**TASK BRIEF:**
Your job is to copy the lines from the material that include "computer".

**RECORD EXTRACTS:**
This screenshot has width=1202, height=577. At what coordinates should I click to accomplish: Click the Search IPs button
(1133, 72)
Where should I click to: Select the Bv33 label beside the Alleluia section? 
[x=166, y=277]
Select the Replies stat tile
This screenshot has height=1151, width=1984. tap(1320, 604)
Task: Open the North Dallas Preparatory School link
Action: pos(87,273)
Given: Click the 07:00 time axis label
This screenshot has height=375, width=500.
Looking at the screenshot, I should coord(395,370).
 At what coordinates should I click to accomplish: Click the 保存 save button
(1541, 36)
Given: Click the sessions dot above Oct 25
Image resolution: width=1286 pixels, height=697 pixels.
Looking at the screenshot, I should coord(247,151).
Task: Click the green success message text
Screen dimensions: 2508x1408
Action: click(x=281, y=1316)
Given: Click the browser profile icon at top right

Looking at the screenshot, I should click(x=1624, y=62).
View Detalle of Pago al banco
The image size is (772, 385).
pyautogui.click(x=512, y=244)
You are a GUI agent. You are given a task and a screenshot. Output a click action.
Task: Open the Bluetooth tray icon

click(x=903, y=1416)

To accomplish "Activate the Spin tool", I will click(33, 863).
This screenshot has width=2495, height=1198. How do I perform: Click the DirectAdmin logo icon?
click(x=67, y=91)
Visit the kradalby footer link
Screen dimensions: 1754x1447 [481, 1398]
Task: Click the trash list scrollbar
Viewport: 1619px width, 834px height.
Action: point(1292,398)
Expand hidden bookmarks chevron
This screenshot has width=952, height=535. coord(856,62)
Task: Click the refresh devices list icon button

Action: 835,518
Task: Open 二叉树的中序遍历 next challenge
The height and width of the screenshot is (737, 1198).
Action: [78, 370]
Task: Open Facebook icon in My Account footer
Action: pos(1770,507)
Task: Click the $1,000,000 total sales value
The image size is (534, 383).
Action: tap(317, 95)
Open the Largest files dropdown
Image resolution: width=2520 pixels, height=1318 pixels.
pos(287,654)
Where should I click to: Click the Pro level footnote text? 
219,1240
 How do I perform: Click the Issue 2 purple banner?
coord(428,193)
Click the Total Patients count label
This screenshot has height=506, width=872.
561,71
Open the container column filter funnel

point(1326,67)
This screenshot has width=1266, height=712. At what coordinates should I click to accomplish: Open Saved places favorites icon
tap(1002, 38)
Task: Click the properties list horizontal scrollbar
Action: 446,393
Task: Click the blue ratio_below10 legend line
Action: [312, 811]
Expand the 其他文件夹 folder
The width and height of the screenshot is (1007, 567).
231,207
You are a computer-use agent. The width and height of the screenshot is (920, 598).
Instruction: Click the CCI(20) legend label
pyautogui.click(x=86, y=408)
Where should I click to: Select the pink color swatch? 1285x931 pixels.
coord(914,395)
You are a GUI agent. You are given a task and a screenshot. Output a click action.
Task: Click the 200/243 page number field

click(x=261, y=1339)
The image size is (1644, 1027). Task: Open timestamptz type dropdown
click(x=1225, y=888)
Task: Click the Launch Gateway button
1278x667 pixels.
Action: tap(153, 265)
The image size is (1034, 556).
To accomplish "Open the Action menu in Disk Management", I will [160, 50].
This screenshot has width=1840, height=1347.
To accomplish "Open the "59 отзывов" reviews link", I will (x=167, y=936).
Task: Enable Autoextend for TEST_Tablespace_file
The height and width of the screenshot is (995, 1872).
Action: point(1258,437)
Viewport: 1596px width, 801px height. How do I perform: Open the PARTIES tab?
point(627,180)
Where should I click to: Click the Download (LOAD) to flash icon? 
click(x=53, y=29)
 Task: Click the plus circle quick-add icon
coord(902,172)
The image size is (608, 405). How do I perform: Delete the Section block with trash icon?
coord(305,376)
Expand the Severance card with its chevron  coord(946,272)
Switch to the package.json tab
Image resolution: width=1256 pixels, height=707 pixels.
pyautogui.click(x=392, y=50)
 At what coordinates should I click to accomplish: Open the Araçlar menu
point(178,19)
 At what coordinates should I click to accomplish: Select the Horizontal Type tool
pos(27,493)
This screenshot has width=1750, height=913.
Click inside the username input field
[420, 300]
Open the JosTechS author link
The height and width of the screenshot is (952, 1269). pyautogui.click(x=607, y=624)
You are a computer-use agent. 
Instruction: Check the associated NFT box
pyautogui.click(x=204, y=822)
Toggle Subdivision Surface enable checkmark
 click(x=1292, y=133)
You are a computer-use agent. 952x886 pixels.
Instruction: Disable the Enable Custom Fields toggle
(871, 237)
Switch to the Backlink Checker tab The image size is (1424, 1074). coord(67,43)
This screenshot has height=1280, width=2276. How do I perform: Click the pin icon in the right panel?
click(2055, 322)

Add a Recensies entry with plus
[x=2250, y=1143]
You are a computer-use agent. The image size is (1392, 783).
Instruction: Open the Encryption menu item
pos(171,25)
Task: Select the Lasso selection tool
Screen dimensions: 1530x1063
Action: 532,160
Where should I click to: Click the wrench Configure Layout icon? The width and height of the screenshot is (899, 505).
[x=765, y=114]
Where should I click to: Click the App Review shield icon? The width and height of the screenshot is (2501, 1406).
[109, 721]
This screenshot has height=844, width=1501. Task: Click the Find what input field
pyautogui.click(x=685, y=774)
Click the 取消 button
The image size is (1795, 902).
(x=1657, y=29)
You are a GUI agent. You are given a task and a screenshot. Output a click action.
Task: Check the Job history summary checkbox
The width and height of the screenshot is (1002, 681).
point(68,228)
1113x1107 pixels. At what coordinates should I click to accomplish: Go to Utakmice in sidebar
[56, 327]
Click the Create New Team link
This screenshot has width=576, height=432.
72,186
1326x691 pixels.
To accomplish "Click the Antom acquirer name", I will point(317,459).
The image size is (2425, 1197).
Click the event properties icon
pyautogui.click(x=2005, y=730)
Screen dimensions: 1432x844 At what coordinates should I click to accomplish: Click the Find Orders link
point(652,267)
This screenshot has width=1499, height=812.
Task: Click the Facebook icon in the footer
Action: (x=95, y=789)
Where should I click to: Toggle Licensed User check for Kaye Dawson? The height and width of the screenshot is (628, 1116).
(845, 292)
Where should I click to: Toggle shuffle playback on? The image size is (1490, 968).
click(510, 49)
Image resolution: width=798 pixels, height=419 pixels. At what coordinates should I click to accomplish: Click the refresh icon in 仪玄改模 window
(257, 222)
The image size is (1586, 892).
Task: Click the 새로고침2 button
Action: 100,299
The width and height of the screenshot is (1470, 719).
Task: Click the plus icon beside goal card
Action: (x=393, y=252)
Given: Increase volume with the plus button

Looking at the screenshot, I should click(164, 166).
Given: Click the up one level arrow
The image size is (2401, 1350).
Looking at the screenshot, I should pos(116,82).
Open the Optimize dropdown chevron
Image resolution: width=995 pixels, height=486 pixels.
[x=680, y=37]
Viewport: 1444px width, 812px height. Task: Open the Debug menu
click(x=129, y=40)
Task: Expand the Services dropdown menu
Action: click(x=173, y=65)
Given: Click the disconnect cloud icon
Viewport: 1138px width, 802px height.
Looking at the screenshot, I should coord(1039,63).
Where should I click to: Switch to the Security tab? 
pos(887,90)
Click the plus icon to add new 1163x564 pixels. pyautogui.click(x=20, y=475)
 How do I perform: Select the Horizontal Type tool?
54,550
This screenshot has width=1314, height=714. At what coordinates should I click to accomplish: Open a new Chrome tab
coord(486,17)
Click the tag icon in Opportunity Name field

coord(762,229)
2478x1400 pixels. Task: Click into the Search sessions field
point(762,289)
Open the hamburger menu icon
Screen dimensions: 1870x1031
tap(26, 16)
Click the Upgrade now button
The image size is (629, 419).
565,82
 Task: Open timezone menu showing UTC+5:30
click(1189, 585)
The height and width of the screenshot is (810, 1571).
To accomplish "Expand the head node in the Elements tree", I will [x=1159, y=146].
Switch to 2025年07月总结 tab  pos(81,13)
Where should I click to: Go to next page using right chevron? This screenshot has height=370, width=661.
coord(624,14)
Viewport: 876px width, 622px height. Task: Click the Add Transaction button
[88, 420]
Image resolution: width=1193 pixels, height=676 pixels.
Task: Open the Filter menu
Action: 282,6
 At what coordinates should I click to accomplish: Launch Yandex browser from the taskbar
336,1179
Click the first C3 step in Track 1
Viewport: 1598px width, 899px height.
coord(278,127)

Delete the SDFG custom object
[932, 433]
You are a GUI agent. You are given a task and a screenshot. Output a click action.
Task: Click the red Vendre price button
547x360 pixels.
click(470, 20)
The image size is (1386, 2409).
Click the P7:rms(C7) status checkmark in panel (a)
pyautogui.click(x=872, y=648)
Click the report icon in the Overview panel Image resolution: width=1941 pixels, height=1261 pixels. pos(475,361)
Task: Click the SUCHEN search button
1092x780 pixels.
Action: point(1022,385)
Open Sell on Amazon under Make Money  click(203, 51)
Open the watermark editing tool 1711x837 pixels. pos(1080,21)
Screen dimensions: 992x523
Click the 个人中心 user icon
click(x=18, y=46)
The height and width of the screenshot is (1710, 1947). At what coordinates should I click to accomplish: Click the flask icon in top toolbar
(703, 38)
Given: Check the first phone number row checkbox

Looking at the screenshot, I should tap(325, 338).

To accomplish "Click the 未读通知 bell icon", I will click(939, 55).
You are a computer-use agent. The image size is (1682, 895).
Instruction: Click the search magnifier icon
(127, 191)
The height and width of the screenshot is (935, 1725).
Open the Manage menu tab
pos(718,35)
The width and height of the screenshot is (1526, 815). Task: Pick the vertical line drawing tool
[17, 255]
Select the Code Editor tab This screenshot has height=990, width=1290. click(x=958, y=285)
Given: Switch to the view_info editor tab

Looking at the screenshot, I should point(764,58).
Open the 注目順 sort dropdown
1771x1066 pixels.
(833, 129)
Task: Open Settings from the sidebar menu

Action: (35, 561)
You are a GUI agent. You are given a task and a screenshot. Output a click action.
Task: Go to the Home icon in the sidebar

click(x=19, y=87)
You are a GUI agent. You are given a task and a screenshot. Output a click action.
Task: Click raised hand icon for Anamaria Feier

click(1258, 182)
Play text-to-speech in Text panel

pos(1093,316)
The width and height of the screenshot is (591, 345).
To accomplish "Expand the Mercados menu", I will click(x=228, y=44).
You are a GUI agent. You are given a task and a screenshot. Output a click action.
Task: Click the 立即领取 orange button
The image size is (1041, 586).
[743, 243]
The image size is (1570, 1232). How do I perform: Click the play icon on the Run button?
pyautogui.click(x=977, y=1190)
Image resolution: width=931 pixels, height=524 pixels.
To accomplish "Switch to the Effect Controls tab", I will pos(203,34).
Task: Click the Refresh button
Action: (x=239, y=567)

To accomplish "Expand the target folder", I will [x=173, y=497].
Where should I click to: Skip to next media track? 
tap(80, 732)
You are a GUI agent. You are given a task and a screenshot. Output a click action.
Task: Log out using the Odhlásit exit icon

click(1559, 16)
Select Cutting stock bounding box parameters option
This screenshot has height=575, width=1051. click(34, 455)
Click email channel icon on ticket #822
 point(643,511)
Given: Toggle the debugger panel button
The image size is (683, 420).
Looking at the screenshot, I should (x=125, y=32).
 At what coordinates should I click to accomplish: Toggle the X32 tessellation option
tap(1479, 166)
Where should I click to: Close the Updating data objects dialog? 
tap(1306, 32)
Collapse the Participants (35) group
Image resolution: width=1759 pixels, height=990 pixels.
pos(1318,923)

**WRITTEN RESPONSE:**
You are a computer-use agent. The width and height of the screenshot is (920, 598).
You are a computer-use agent. 
You are a computer-use agent. 952x886 pixels.
You are a computer-use agent. The image size is (1392, 783).
You are a computer-use agent. The image size is (1682, 895).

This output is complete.